Frage von NonoF, 33

inwiefern kann die Novelle „Die Judenbuche“ als „Sittengemälde“ bezeichnet werden?

Hilfreichste Antwort - ausgezeichnet vom Fragesteller
von LiloB, 17

Vermutlich hast Du mit dem Ausdruck "Sitten - bzw. Sitte" überhaupt ein Problem.

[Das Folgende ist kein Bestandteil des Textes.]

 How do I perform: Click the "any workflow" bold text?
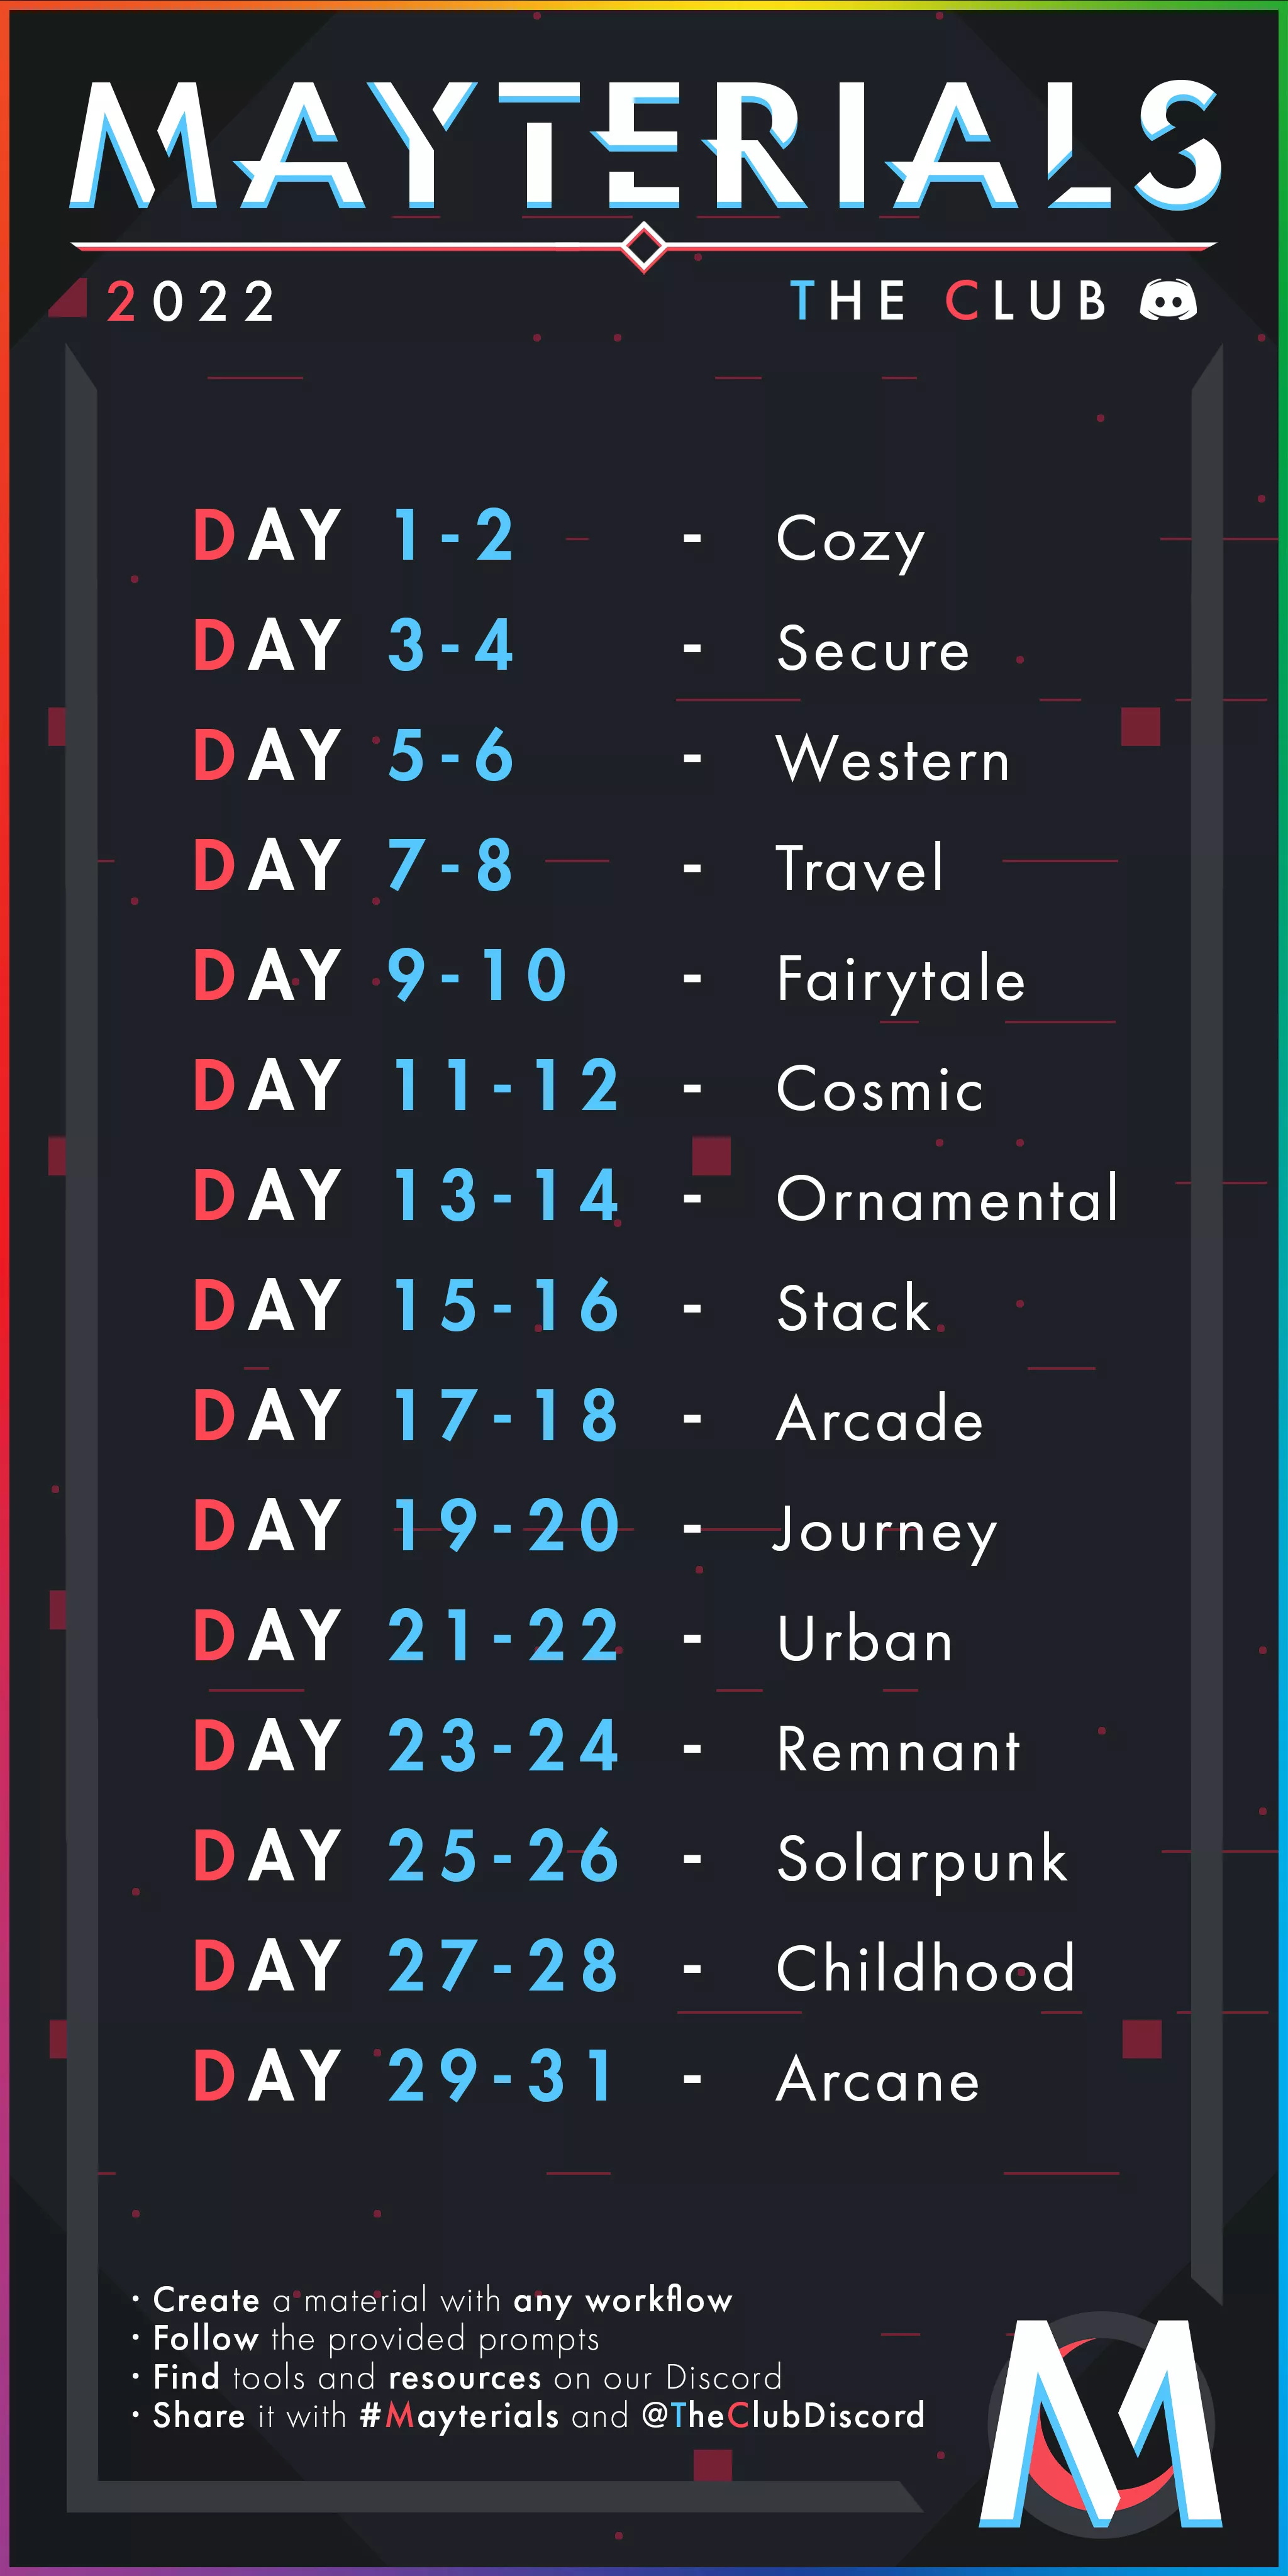click(x=622, y=2300)
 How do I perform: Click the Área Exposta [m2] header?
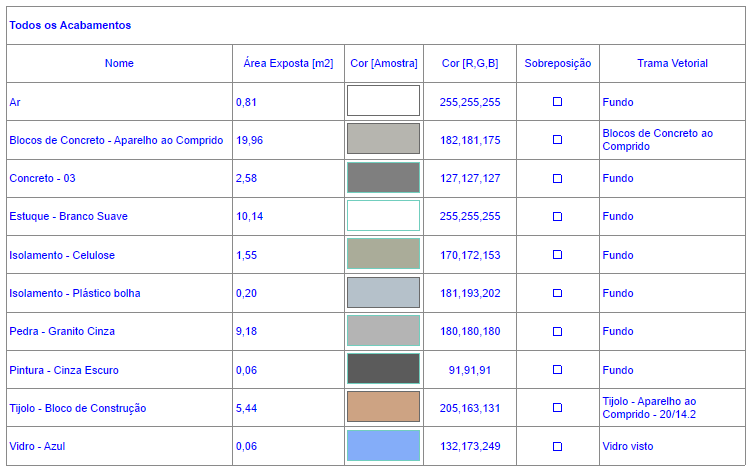(x=288, y=63)
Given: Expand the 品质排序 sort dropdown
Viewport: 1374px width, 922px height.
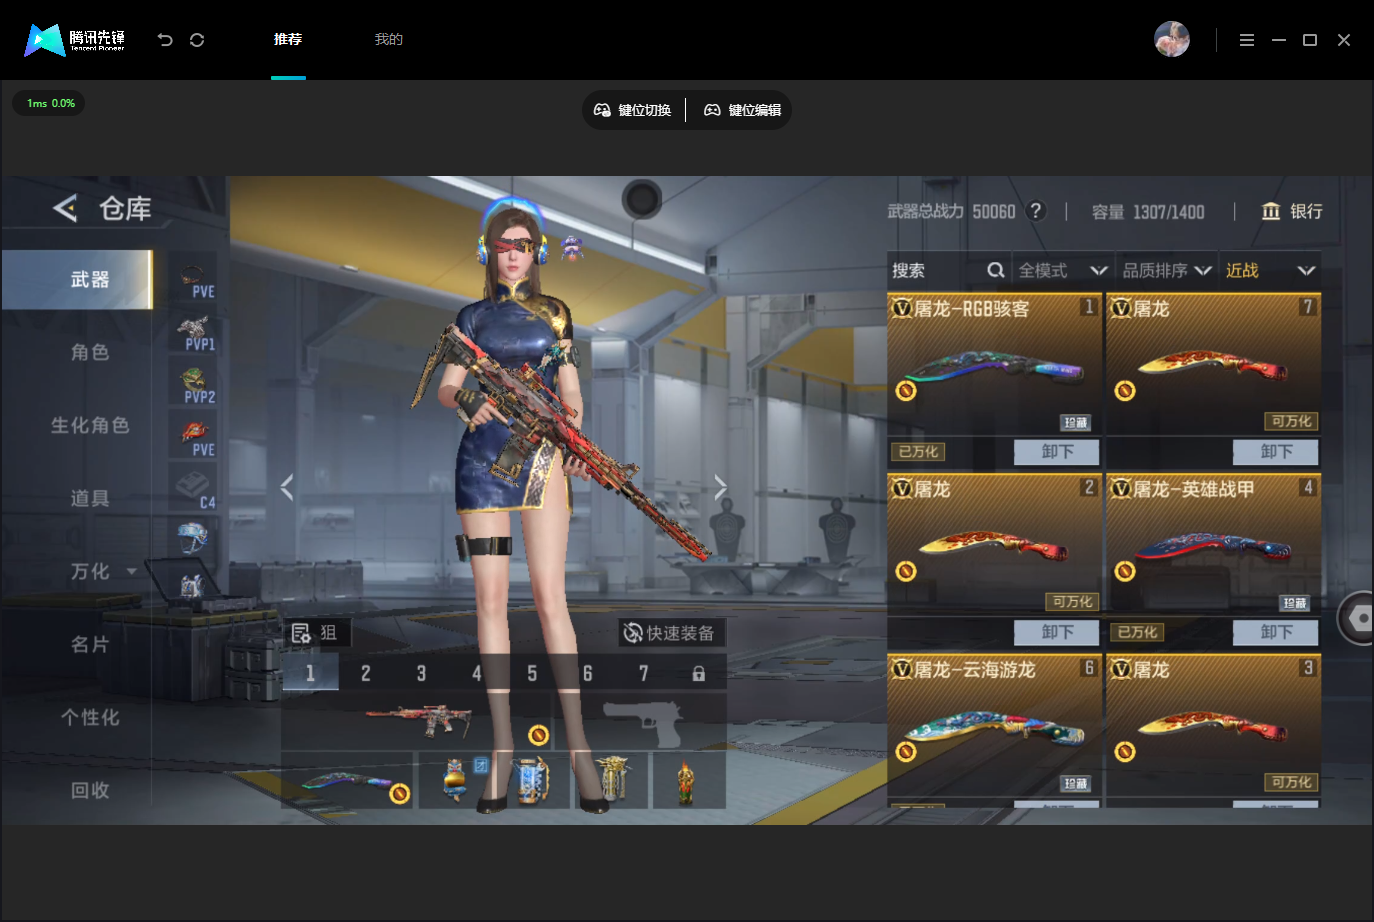Looking at the screenshot, I should pos(1166,270).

Die frühere und auch die literarische Bezeichnung "Sitte - " hat eher die Bedeutung "was ist üblich, was ist anständig, was "tut man" - was gehört sich (auch so ein altmodischer Ausdruck) - und somit steht die Bezeichnung Sittengemälde eben dafür ; Schilderung des (jetzt in neuenglisch) to do or to don`t  während einer Zeit, in einem Land, in einer Gesellschaftsgruppe - im Zusammenleben der Menschen. Es geht aber auch um "Werte" - und die Beschreibung, wie Menschen damit umgehen.Alles zusammen nannte man zur Zeit von Droste-Hülshoff und auch später noch "Sittengemälde". Kurzform; Beschreibung der Lebensumstände ............. 

Antwort
von Ghostwriter2, 11

Hier zwei (weitgehend übereinstimmende) Definitionen:

Beschreibung, Schilderung der Sitten (einer Zeit, eines Landes od. einer Gesellschaftsschicht)

http://universal_lexikon.deacademic.com/122270/Sittenbild

Beschreibung von Sitten und Gebräuchen einer Epoche, einer Gesellschaftsschicht oder eines Volkes

http://www.enzyklo.de/Begriff/Sittengem%C3%A4lde

Antwort
von andreasolar, 20

Die Bezeichnung stammt doch von Droste-Hülshoff selbst.